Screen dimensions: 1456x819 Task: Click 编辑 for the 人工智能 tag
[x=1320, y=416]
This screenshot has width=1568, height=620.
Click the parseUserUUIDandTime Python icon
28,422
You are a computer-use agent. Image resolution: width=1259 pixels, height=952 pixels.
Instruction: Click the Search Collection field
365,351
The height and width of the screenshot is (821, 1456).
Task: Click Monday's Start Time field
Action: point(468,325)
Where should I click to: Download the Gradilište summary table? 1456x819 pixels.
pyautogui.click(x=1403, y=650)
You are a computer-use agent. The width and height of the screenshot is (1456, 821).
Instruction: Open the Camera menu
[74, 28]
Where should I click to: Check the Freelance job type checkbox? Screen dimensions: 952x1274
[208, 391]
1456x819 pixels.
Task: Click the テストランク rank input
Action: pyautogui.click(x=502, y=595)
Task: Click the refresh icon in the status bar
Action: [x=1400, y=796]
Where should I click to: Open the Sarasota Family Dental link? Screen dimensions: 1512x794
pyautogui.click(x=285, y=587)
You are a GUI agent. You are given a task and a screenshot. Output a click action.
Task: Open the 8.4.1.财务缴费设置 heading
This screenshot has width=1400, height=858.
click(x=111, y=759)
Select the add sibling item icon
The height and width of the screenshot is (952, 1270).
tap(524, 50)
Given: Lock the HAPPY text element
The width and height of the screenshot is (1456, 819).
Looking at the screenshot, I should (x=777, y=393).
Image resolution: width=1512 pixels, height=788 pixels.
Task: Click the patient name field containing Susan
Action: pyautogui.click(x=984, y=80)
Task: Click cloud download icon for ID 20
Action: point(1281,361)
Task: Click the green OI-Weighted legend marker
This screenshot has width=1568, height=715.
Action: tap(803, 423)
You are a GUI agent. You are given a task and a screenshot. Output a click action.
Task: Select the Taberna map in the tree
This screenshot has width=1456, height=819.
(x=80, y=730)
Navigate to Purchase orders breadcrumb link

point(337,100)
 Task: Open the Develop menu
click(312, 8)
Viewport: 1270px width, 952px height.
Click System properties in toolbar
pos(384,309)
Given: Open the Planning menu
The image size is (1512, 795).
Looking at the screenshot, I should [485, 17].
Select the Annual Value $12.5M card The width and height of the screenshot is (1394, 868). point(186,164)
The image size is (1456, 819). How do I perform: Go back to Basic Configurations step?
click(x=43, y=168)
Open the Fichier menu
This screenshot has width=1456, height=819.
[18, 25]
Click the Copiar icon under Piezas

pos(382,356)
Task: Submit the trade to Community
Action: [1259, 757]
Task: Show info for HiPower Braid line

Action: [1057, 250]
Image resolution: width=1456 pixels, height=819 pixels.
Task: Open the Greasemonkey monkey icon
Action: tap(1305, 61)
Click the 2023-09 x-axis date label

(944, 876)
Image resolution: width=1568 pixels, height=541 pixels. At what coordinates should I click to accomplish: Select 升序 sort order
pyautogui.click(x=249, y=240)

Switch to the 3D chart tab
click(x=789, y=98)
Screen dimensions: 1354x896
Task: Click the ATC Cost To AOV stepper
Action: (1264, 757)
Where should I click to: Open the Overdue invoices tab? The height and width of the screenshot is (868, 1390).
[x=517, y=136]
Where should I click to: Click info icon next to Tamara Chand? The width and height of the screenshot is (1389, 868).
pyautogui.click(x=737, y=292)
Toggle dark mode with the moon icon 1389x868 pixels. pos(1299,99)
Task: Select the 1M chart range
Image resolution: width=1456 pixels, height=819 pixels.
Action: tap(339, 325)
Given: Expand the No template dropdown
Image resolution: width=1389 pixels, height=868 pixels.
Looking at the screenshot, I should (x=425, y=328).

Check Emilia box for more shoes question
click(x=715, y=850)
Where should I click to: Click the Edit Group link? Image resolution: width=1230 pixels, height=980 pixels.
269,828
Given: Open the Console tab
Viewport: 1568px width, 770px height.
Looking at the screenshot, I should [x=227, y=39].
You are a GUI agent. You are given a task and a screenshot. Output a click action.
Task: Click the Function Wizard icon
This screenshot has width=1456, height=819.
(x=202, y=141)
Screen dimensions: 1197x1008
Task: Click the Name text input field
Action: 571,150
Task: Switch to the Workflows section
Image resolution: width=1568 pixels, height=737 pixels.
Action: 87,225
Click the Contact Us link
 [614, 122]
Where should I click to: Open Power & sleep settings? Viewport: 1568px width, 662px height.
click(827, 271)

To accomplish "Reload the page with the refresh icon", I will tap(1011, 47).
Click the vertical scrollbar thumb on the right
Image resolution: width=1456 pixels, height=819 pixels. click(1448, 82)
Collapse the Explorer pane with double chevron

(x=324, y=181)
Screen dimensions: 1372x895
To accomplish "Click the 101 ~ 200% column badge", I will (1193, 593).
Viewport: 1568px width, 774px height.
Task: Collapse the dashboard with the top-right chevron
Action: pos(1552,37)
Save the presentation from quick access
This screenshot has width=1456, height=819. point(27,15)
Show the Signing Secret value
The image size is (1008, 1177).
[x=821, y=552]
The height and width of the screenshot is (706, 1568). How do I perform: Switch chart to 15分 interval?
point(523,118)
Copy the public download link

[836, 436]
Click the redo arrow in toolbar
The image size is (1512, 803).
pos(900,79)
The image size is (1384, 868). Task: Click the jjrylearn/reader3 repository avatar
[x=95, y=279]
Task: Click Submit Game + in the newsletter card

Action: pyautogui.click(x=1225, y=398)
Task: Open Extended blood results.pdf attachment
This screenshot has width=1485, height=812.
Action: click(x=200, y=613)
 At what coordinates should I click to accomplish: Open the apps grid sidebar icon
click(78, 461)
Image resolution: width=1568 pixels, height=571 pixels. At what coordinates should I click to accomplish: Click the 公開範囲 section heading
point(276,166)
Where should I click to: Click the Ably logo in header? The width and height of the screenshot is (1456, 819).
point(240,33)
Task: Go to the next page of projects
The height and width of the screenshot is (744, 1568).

......

- Work item -
Transcribe the whole listing above exactly, leaving nothing out.

- Solution to the problem -
Screen dimensions: 1456x819 Task: Click 编辑 for the 人工智能 tag
[x=1320, y=416]
This screenshot has width=1568, height=620.
Click the parseUserUUIDandTime Python icon
28,422
You are a computer-use agent. Image resolution: width=1259 pixels, height=952 pixels.
Instruction: Click the Search Collection field
365,351
The height and width of the screenshot is (821, 1456).
Task: Click Monday's Start Time field
Action: point(468,325)
Where should I click to: Download the Gradilište summary table? 1456x819 pixels.
pyautogui.click(x=1403, y=650)
You are a computer-use agent. The width and height of the screenshot is (1456, 821).
Instruction: Open the Camera menu
[74, 28]
Where should I click to: Check the Freelance job type checkbox? Screen dimensions: 952x1274
[208, 391]
1456x819 pixels.
Task: Click the テストランク rank input
Action: pyautogui.click(x=502, y=595)
Task: Click the refresh icon in the status bar
Action: [x=1400, y=796]
Where should I click to: Open the Sarasota Family Dental link? Screen dimensions: 1512x794
pyautogui.click(x=285, y=587)
You are a GUI agent. You are given a task and a screenshot. Output a click action.
Task: Open the 8.4.1.财务缴费设置 heading
This screenshot has width=1400, height=858.
click(x=111, y=759)
Select the add sibling item icon
The height and width of the screenshot is (952, 1270).
tap(524, 50)
Given: Lock the HAPPY text element
The width and height of the screenshot is (1456, 819).
Looking at the screenshot, I should (x=777, y=393).
Image resolution: width=1512 pixels, height=788 pixels.
Task: Click the patient name field containing Susan
Action: pyautogui.click(x=984, y=80)
Task: Click cloud download icon for ID 20
Action: point(1281,361)
Task: Click the green OI-Weighted legend marker
This screenshot has width=1568, height=715.
Action: tap(803, 423)
You are a GUI agent. You are given a task and a screenshot. Output a click action.
Task: Select the Taberna map in the tree
This screenshot has width=1456, height=819.
(x=80, y=730)
Navigate to Purchase orders breadcrumb link

point(337,100)
 Task: Open the Develop menu
click(312, 8)
Viewport: 1270px width, 952px height.
Click System properties in toolbar
pos(384,309)
Given: Open the Planning menu
The image size is (1512, 795).
Looking at the screenshot, I should [485, 17].
Select the Annual Value $12.5M card The width and height of the screenshot is (1394, 868). point(186,164)
The image size is (1456, 819). How do I perform: Go back to Basic Configurations step?
click(x=43, y=168)
Open the Fichier menu
This screenshot has width=1456, height=819.
[18, 25]
Click the Copiar icon under Piezas

pos(382,356)
Task: Submit the trade to Community
Action: [1259, 757]
Task: Show info for HiPower Braid line

Action: [1057, 250]
Image resolution: width=1456 pixels, height=819 pixels.
Task: Open the Greasemonkey monkey icon
Action: tap(1305, 61)
Click the 2023-09 x-axis date label

(944, 876)
Image resolution: width=1568 pixels, height=541 pixels. At what coordinates should I click to accomplish: Select 升序 sort order
pyautogui.click(x=249, y=240)

Switch to the 3D chart tab
click(x=789, y=98)
Screen dimensions: 1354x896
Task: Click the ATC Cost To AOV stepper
Action: (1264, 757)
Where should I click to: Open the Overdue invoices tab? The height and width of the screenshot is (868, 1390).
[x=517, y=136]
Where should I click to: Click info icon next to Tamara Chand? The width and height of the screenshot is (1389, 868).
pyautogui.click(x=737, y=292)
Toggle dark mode with the moon icon 1389x868 pixels. pos(1299,99)
Task: Select the 1M chart range
Image resolution: width=1456 pixels, height=819 pixels.
Action: tap(339, 325)
Given: Expand the No template dropdown
Image resolution: width=1389 pixels, height=868 pixels.
Looking at the screenshot, I should (x=425, y=328).

Check Emilia box for more shoes question
click(x=715, y=850)
Where should I click to: Click the Edit Group link? Image resolution: width=1230 pixels, height=980 pixels.
269,828
Given: Open the Console tab
Viewport: 1568px width, 770px height.
Looking at the screenshot, I should [x=227, y=39].
You are a GUI agent. You are given a task and a screenshot. Output a click action.
Task: Click the Function Wizard icon
This screenshot has width=1456, height=819.
(x=202, y=141)
Screen dimensions: 1197x1008
Task: Click the Name text input field
Action: 571,150
Task: Switch to the Workflows section
Image resolution: width=1568 pixels, height=737 pixels.
Action: 87,225
Click the Contact Us link
 [614, 122]
Where should I click to: Open Power & sleep settings? Viewport: 1568px width, 662px height.
click(827, 271)

To accomplish "Reload the page with the refresh icon", I will tap(1011, 47).
Click the vertical scrollbar thumb on the right
Image resolution: width=1456 pixels, height=819 pixels. click(1448, 82)
Collapse the Explorer pane with double chevron

(x=324, y=181)
Screen dimensions: 1372x895
To accomplish "Click the 101 ~ 200% column badge", I will (1193, 593).
Viewport: 1568px width, 774px height.
Task: Collapse the dashboard with the top-right chevron
Action: pos(1552,37)
Save the presentation from quick access
This screenshot has width=1456, height=819. point(27,15)
Show the Signing Secret value
The image size is (1008, 1177).
[x=821, y=552]
The height and width of the screenshot is (706, 1568). How do I perform: Switch chart to 15分 interval?
point(523,118)
Copy the public download link

[836, 436]
Click the redo arrow in toolbar
The image size is (1512, 803).
pos(900,79)
The image size is (1384, 868). Task: Click the jjrylearn/reader3 repository avatar
[x=95, y=279]
Task: Click Submit Game + in the newsletter card

Action: pyautogui.click(x=1225, y=398)
Task: Open Extended blood results.pdf attachment
This screenshot has width=1485, height=812.
Action: click(x=200, y=613)
 At what coordinates should I click to accomplish: Open the apps grid sidebar icon
click(78, 461)
Image resolution: width=1568 pixels, height=571 pixels. At what coordinates should I click to accomplish: Click the 公開範囲 section heading
point(276,166)
Where should I click to: Click the Ably logo in header? The width and height of the screenshot is (1456, 819).
point(240,33)
Task: Go to the next page of projects
The height and width of the screenshot is (744, 1568).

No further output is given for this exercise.